EXERCISE AIM - The lines of the records that include "Task" should all be copied.

PROVIDED INFORMATION -
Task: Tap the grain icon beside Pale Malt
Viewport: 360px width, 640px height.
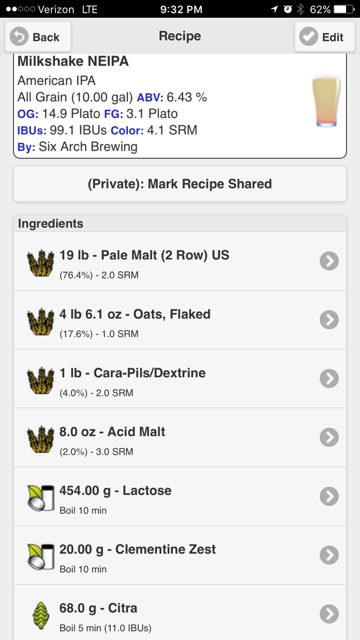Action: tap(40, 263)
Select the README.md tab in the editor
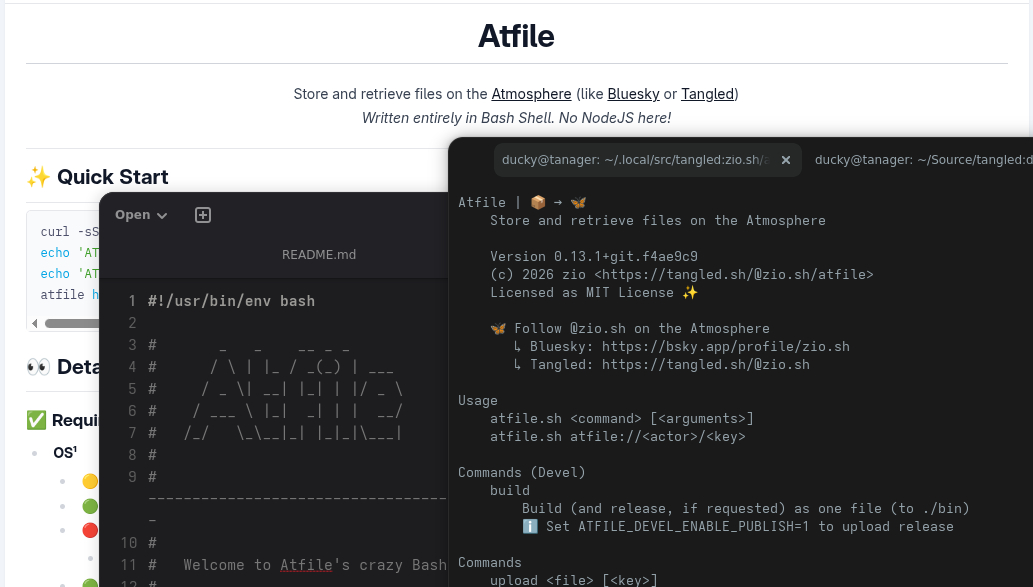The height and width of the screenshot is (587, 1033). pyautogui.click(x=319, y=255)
* * *
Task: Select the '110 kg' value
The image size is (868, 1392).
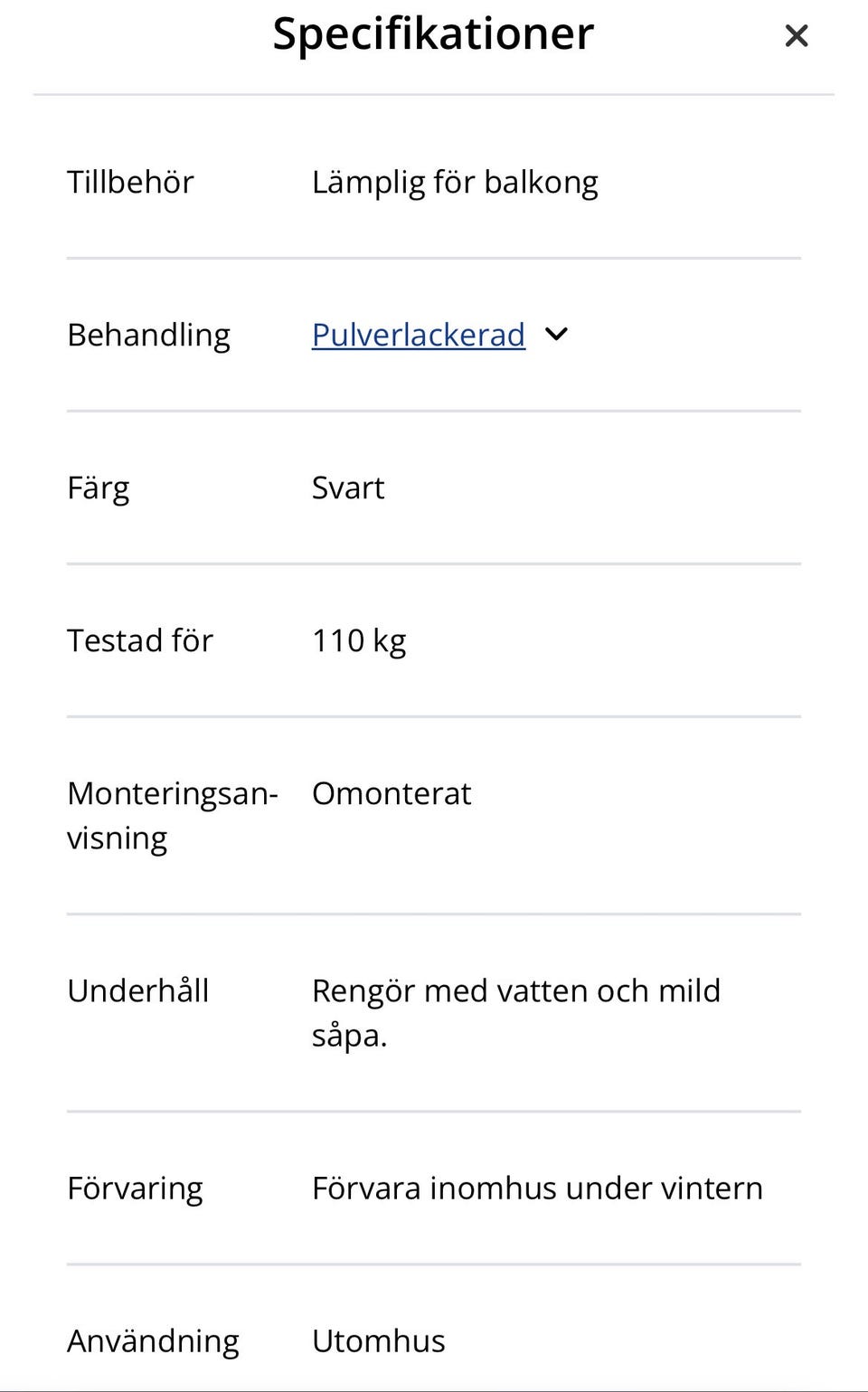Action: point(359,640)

RESULT BELOW -
Task: Tap the grain icon beside Pale Malt
Task: Select the '110 kg' value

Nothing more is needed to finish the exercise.